Segurando a sacola com roupas novas e uma mochila, ela abraça Adriana antes de partir. “Por isso que falo que me sinto vitoriosa, uma pessoa que nunca tentou parar, fiquei quatro anos”. 

Naquela noite, Adriana também descobriu sobre a recaída de Pingo quando a encontrou no Beco do Candeeiro. “Conheço a Pingo desde o início do projeto, ela conseguiu sair da rua durante esse período, quatro anos é bastante tempo. A Pingo está na rua desde menina”. 

A professora da UFMT explica que não utiliza mais o termo “dependente químico” para se referir a Pingo ou aos outros usuários de drogas que habitam o Centro Histórico de Cuiabá. Para ela, nomear dessa forma apaga o sofrimento e o desamparo que essas pessoas estão expostas. 

Professora da UFMT e psicóloga, Adriana Rangel foi responsável por criar o Psicanálise na Rua. (Foto: Bruna Barbosa/Olhar Conceito) 

“Fica parecendo que é algo químico, e não é, é uma doença psicossocial. Essas pessoas precisam de amparo para conseguir trabalho, moradia, tratamento para o sofrimento mental deles que é avassalador”. 

Aumento da violência 

No Beco do Candeeiro, Adriana e os outros integrantes do Psicanálise na Rua costumam ouvir as histórias que constatam o aumento da violência contra as pessoas em situação de rua e usuários de drogas ao longo de 2025. Para a professora da UFMT, as políticas que vão contra o “povo da rua” estão ainda mais eficazes. 

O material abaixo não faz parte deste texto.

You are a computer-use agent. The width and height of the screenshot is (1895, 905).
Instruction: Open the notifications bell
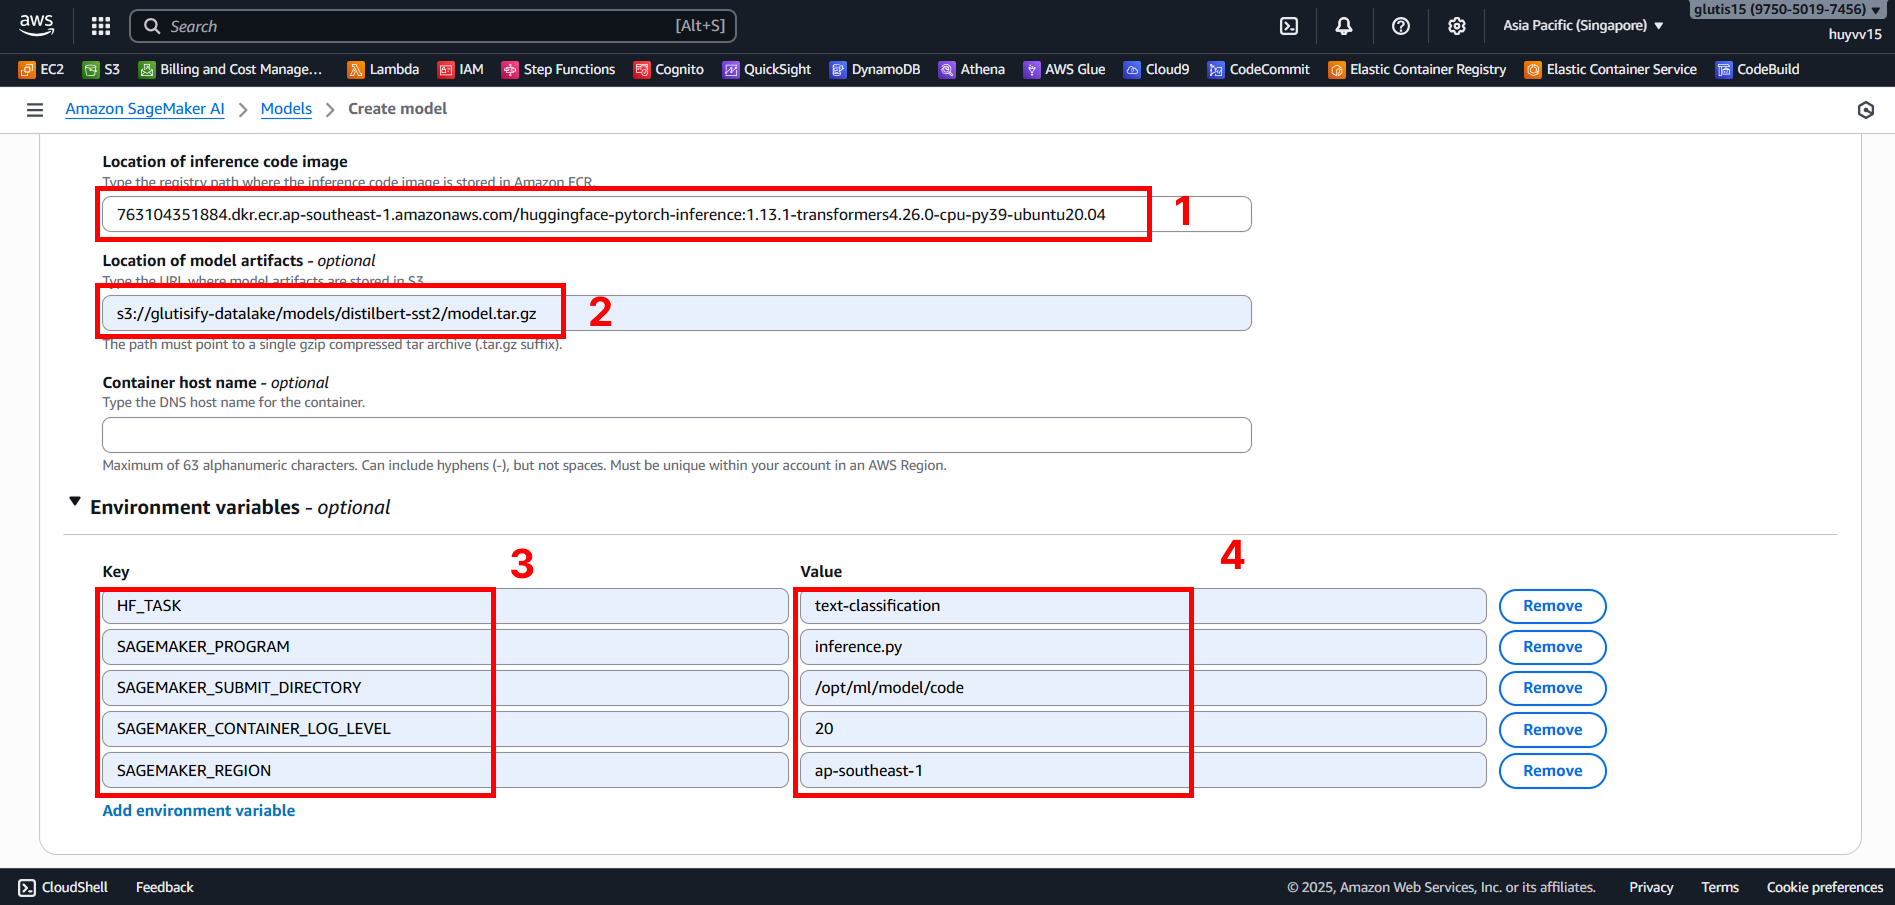point(1344,26)
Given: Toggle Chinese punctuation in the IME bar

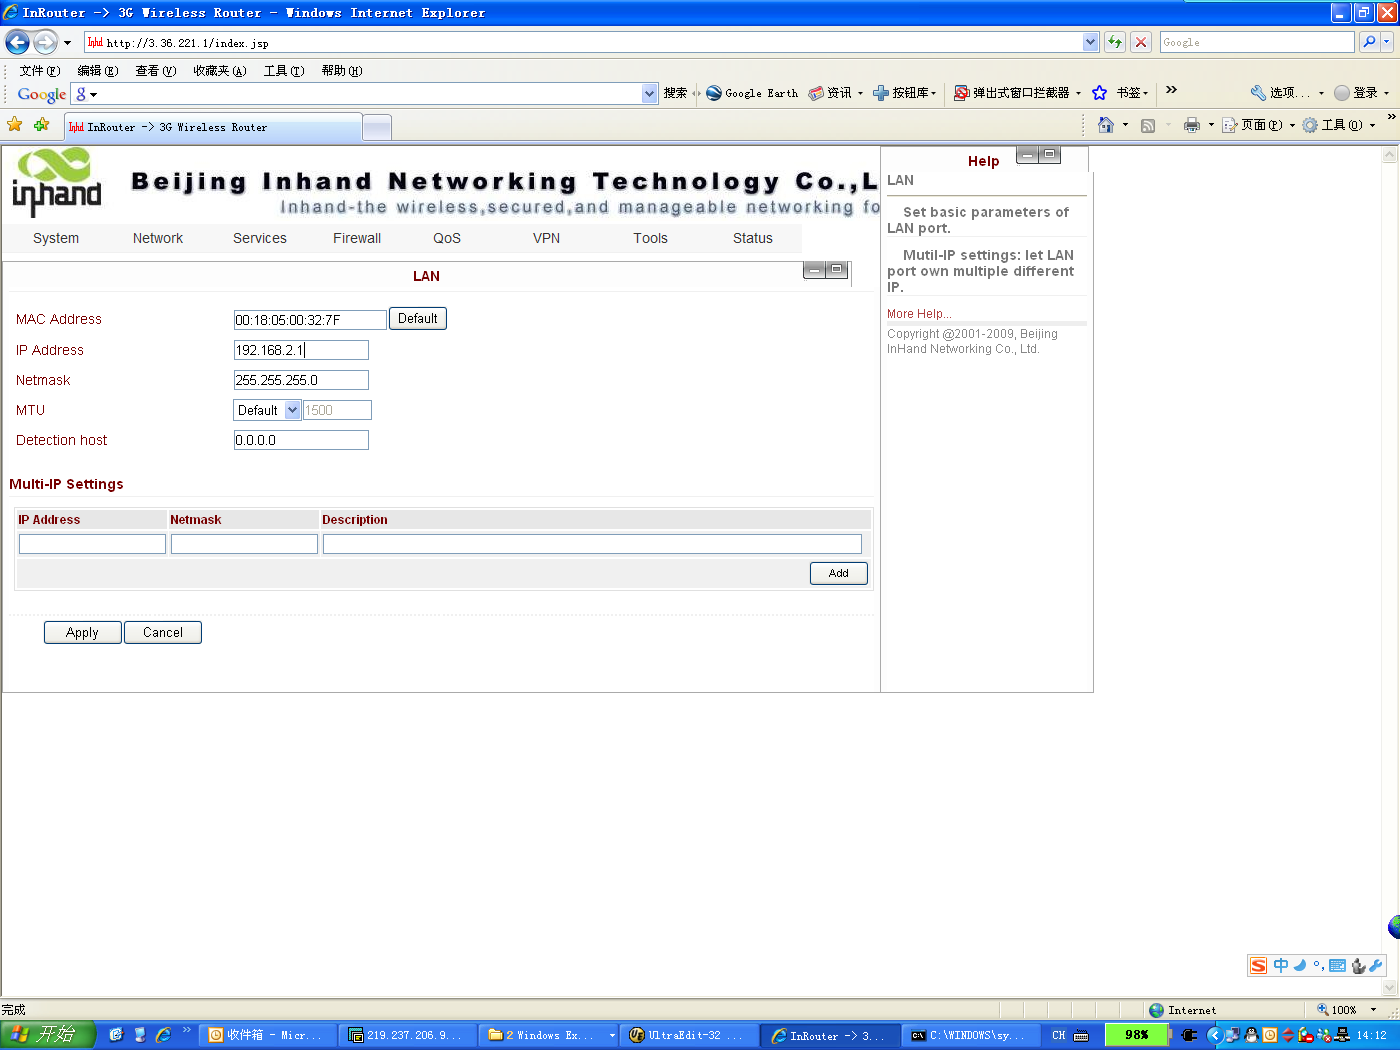Looking at the screenshot, I should point(1319,966).
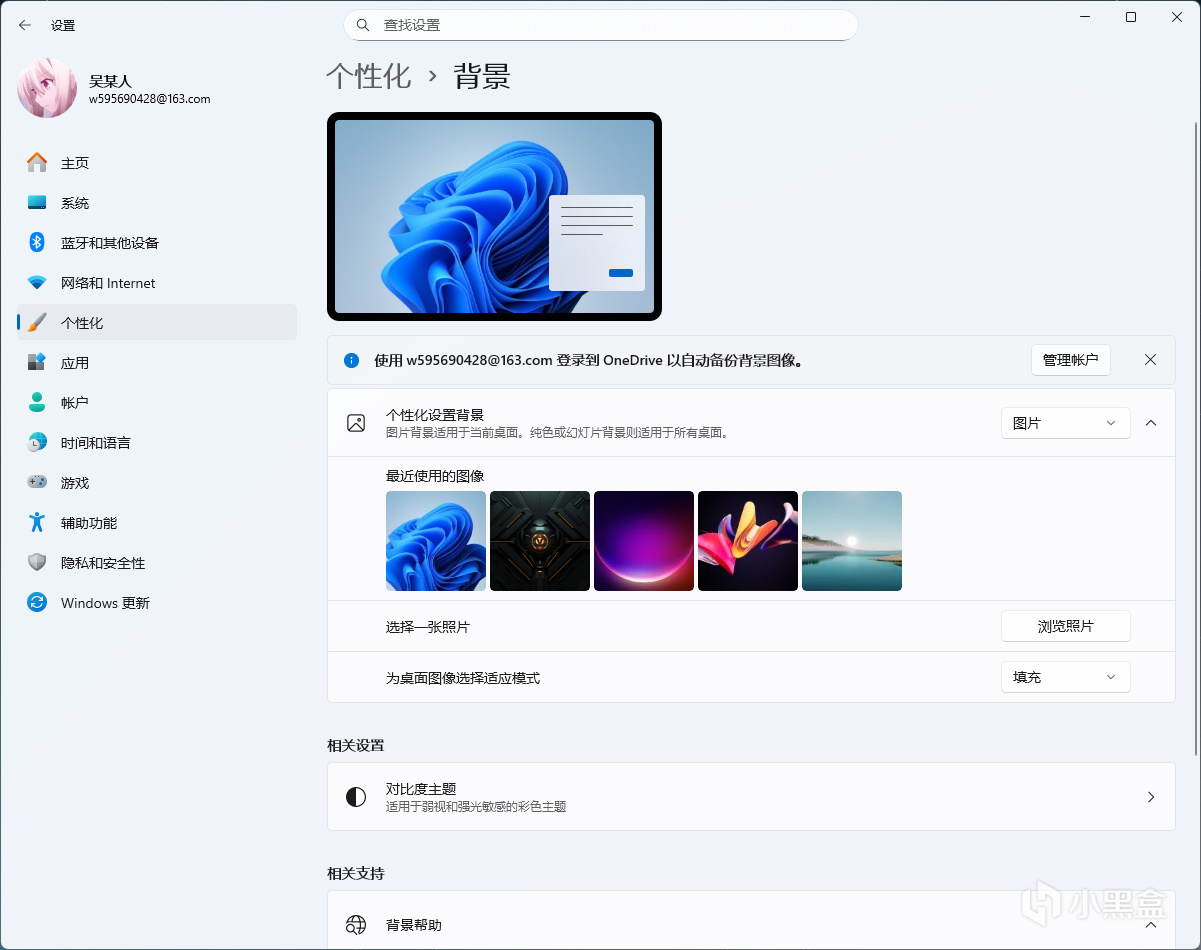This screenshot has height=950, width=1201.
Task: Open the 系统 settings category
Action: point(75,203)
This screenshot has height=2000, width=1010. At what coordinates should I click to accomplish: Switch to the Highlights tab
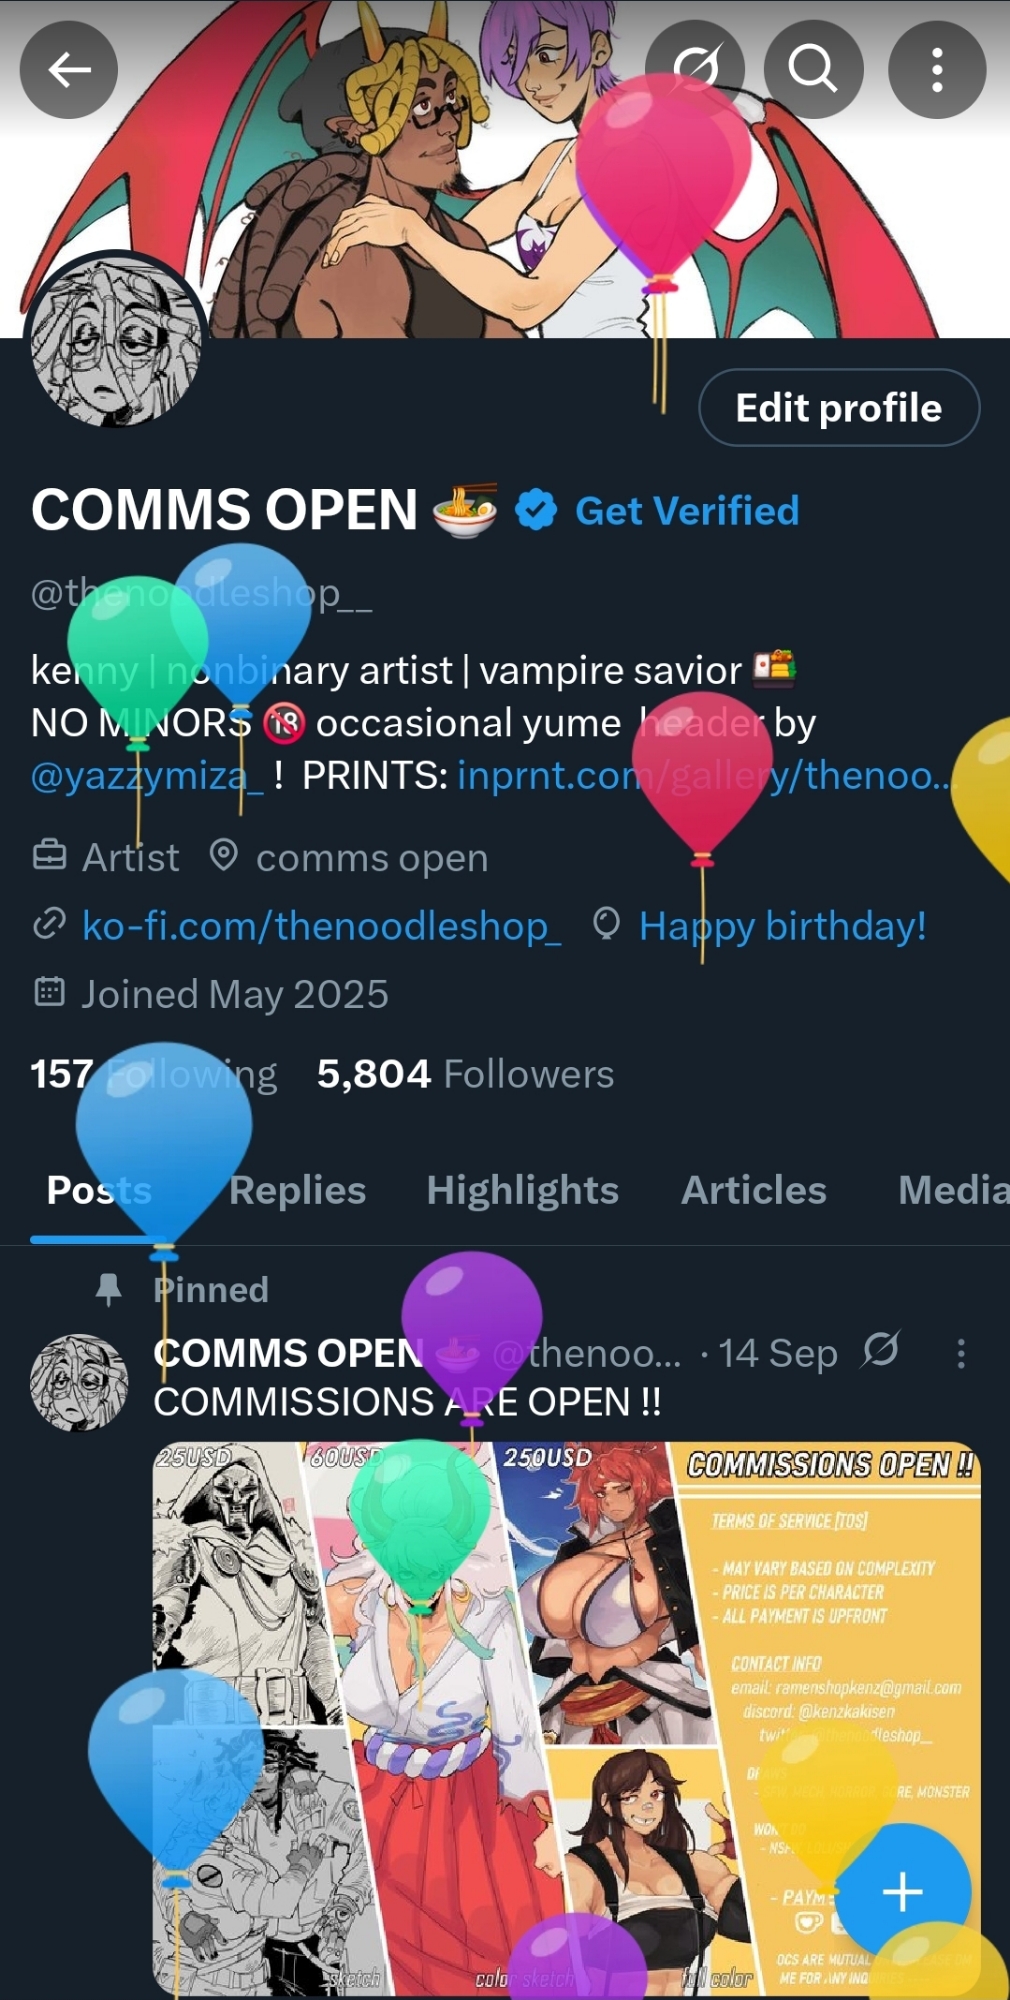[522, 1190]
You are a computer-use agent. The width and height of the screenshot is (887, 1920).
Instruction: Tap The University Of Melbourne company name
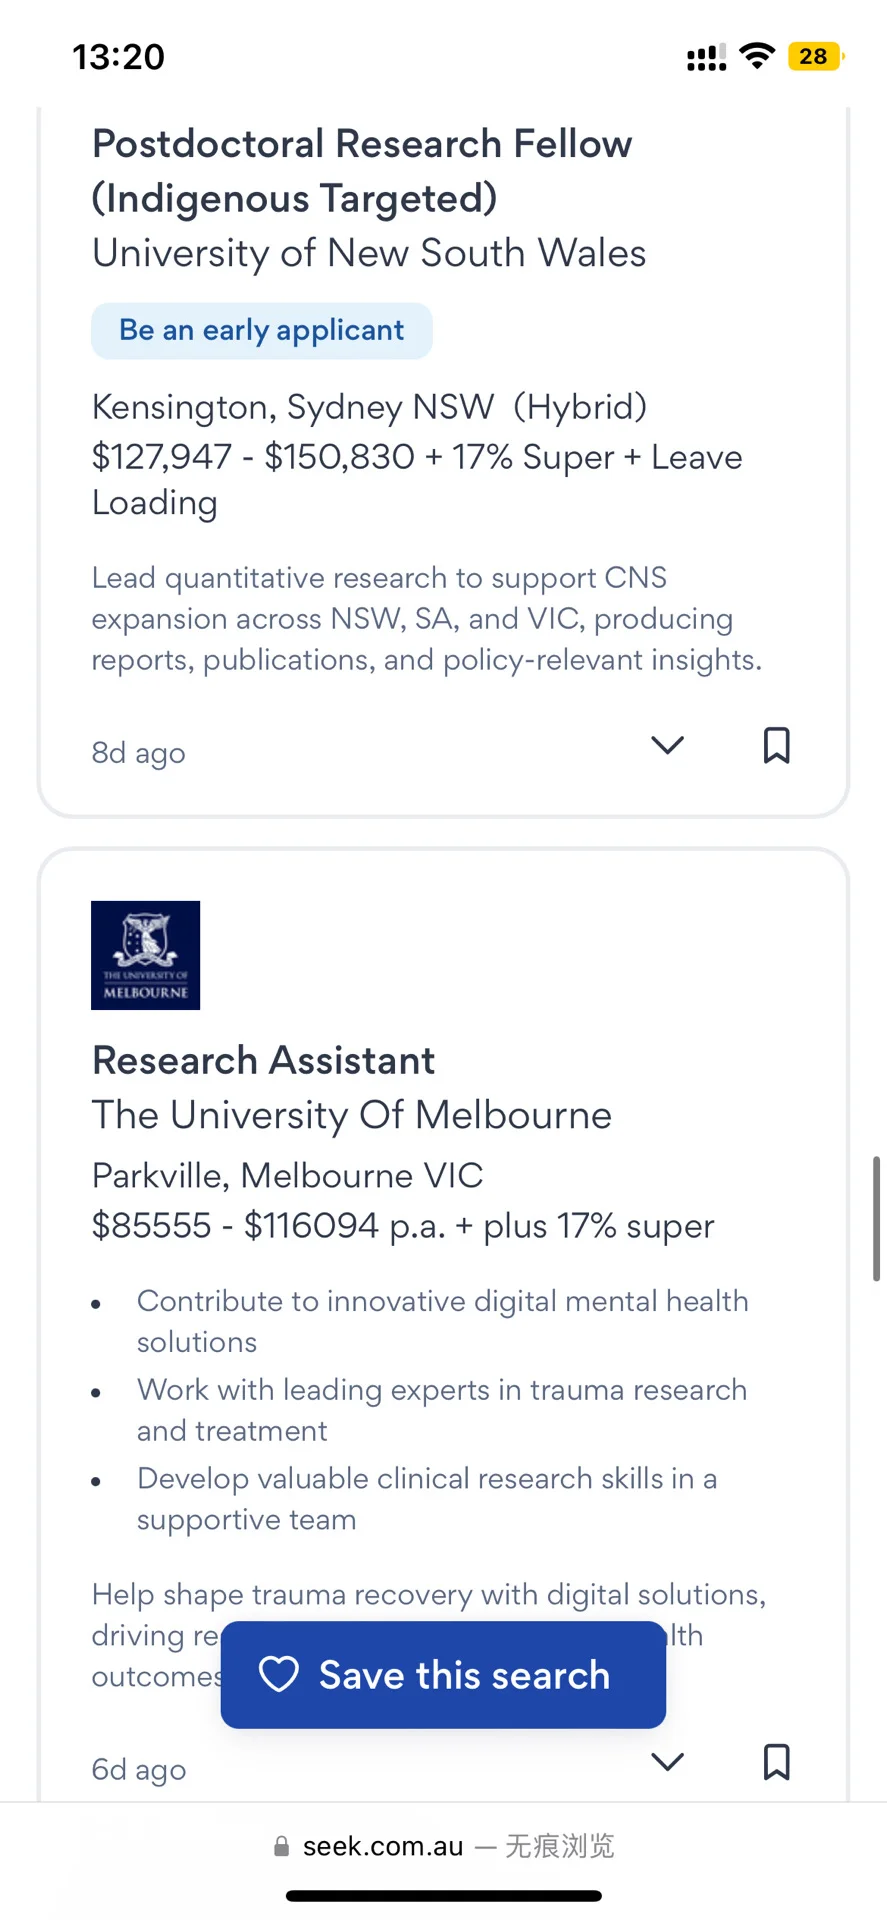351,1115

“Estou há dez anos aqui e o que consigo constatar é que eles sempre apanharam, só que aumentou a frequência, agora é duas vezes ao dia, antes era duas vezes na semana. Agora toda hora tem batida, jogam eles para dentro das casas, eles contam o que acontece, eles estupram as mulheres novas, fazem revista íntima, tortura… Você fica chocado de ouvir, mas a gente não consegue fazer nada”. 

No Beco do Candeeiro, as calçadas e casarões, boa parte deles abandonados, guardam as histórias de tortura e violência. Entre os usuários sentados nas calçadas, os nomes de dois dos principais algozes se repetem. “Eles têm prazer em torturar”, diz uma das pessoas. 

O Psicanálise na Rua se encaixa no movimento de Clínicas de Borda, em que psicanalistas e psicólogos atuam fora dos consultórios tradicionais, em espaços públicos como praças, escolas e comunidades, para escutar os sofrimentos que se manifestam. Quando precisa levar feridos para unidades de saúde, Adriana lamenta. 

“Estou levando gente para o hospital com o braço quebrado. Eu falo o que posso, mas o que posso fazer mais do que falar? Falo nos meios que posso. Eu queria poder ter uma fala mais eficaz”.